2. The Division must consider alternative methods of review other than the contested cases.
3. The Division must review NCGS 108C-12 to determine whether any amendments to the law would improve the cost-effectiveness and efficiency of the Medicaid appeal process. (NCGS 108C-12 is the statute that allows providers to appeal adverse decisions to the Office of Administrative Hearings (OAH)).
Whew. The Program Evaluation Division would have its work cut out for it if the bill passes!
House Bill 674 was received by the Senate on May 5, 2013, and it passed its first reading.

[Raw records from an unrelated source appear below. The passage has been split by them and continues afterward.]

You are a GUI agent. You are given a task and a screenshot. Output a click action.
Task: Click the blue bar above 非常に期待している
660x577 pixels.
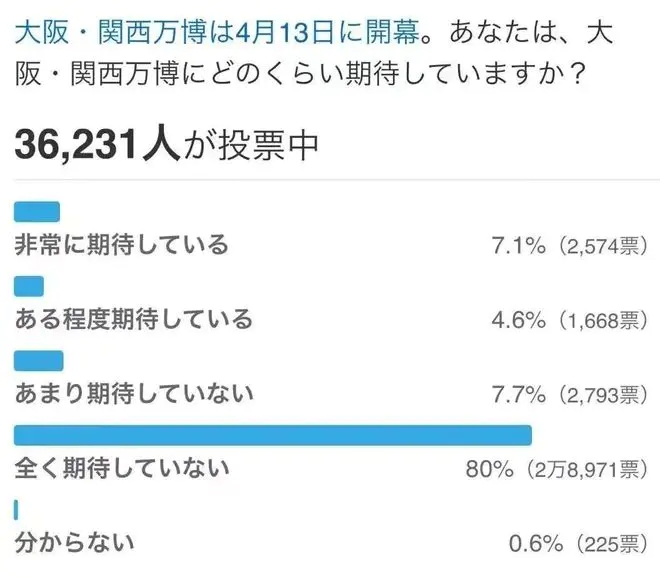click(x=37, y=212)
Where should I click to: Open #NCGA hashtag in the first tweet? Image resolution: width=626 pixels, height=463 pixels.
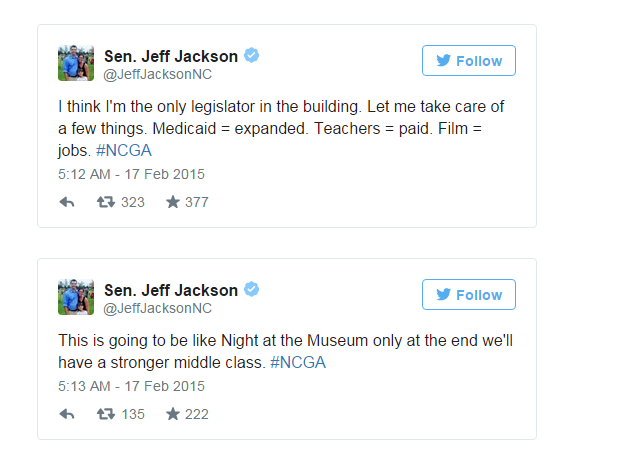(x=124, y=150)
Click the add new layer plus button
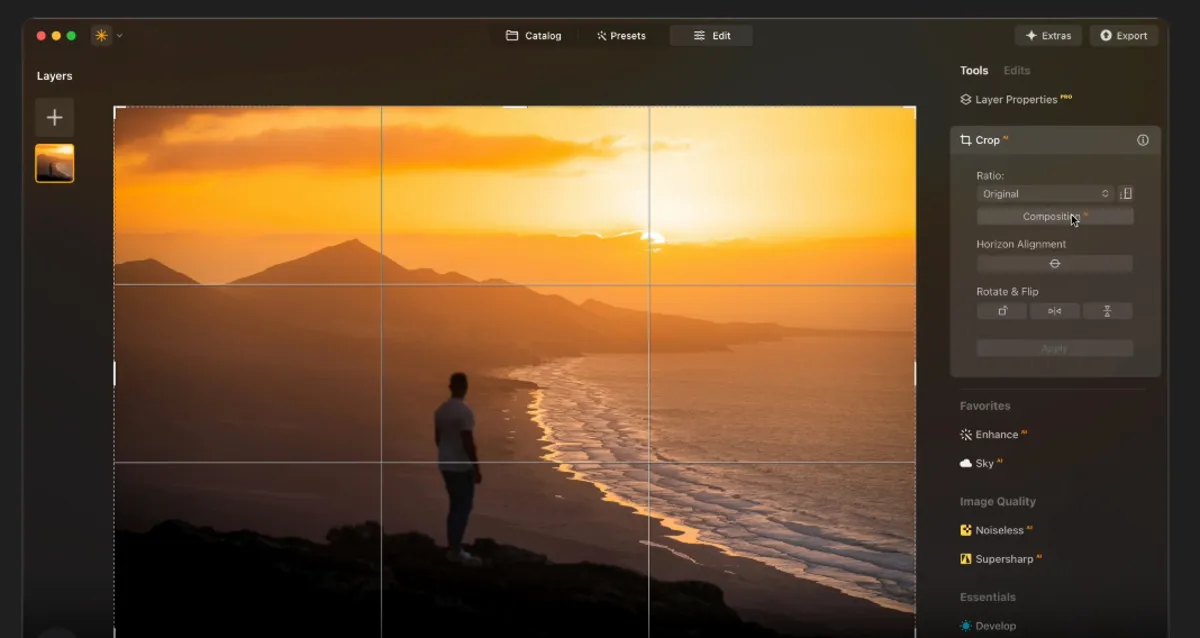 click(54, 117)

House Bill 867 is named “An Act to Allow for the Movement of Certain Medicaid Recipients,” and it purports to allow those recipients with an 1915(c) Innovations Waiver slot to move about the State and for the slots to be recognized uniformly across the State. This way a person with an Innovations Waiver would not need to re-apply in another county if he or she moves there. However, for those served by the managed care organizations (MCOs), residency is determined by the county in which the recipient currently resides.
Then we come to House Bill 320. See my blog,”HB320: The Good News and the Bad News for NC Medicaid Providers.”
House Bill 320 mainly speaks to Medicaid recipient appeals, but imbedded within the language is one tiny proposed change to NCGS 108C-1. Just an itty, bitty change.
NCGS 108C-1 provides the scope of 108C (which applies to providers) and currently reads, “This Chapter applies to providers enrolled in Medicaid or Health Choice.”
If House Bill 320 passes, NCGS 108C-1 will read, “This Chapter applies to providers enrolled in Medicaid or Health Choice. Except as expressly provided by law, this Chapter does not apply to LME/MCOs, enrollees, applicants, providers of emergency services, or network providers subject to Chapter 108D of the General Statutes.”
If House Bill 320 passes, what, may I ask, will be a Medicaid provider’s appeal options if NCGS 108C does not apply to MCOs? And would not the new scope of NCGS 108C-1 violate the State Plan, which explicitly gives OAH the jurisdiction over any contracted entity of the Department of Health and Human Services (DHHS)? See my blogs on MCOs: “NC MCOs: The Judge, Jury and Executioner,” and “A Dose of Truth: If an MCO Decides Not to Contract With You, YOU DO HAVE RIGHTS!”
I also wonder, if House Bill 320 passes, what effect this revision to NCGS 108C-1 will have. Arguably, it could have no effect because of the above-mentioned language in the State Plan, the 4th Circuit Court of Appeals case that determined that MCOs are agents of the state, and the fact that the Department is defined in 108C-2 to include any of its legally authorized agents, contractors, or vendors.
On the other hand, in every single lawsuit that I would bring on behalf of a provider against an MCO, I would have another legal obstacle to overcome. The MCO’s attorney would invariably make the argument that OAH does not have jurisdiction over the MCO because the scope of 108C has been changed to exclude the MCOs. They have been arguing already that OAH lacks jurisdiction over the MCOs since NCGS 108D was passed, but to no avail.
Needless to say, the MCO lobbyists will be pushing hard for H 320 to pass. H 320 passed its 3rd reading on May 15, 2013, by a vote of 114-0, and the Senate received it on May 16, 2013.